• **Extracted data**
-- start --

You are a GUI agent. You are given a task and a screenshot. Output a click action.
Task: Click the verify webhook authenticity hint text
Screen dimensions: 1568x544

-- end --
-- start --

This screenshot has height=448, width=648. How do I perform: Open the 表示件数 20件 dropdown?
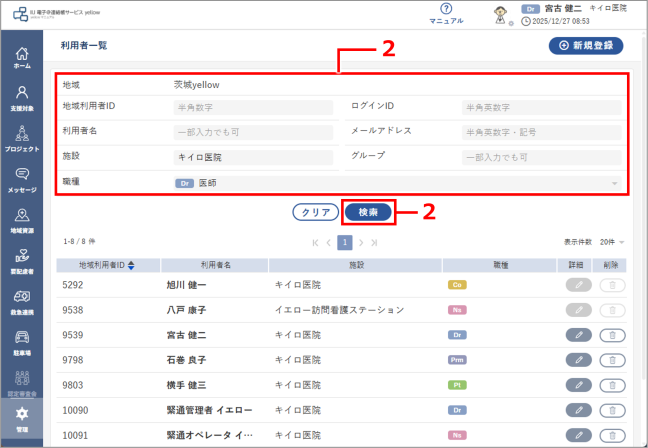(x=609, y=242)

-- end --
-- start --

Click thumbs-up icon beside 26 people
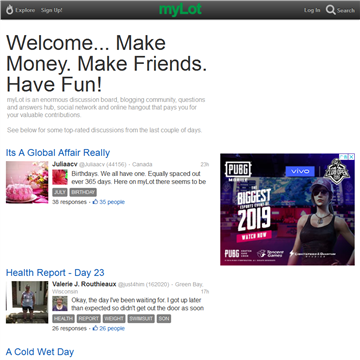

-- end --

Switch "webhook" to "signature" in the stretch of entries from the line containing "You are a GUI" through the line containing "Screen dimensions: 1568x544", and give back only those lines with everything else unchanged.

You are a GUI agent. You are given a task and a screenshot. Output a click action.
Task: Click the verify signature authenticity hint text
Screen dimensions: 1568x544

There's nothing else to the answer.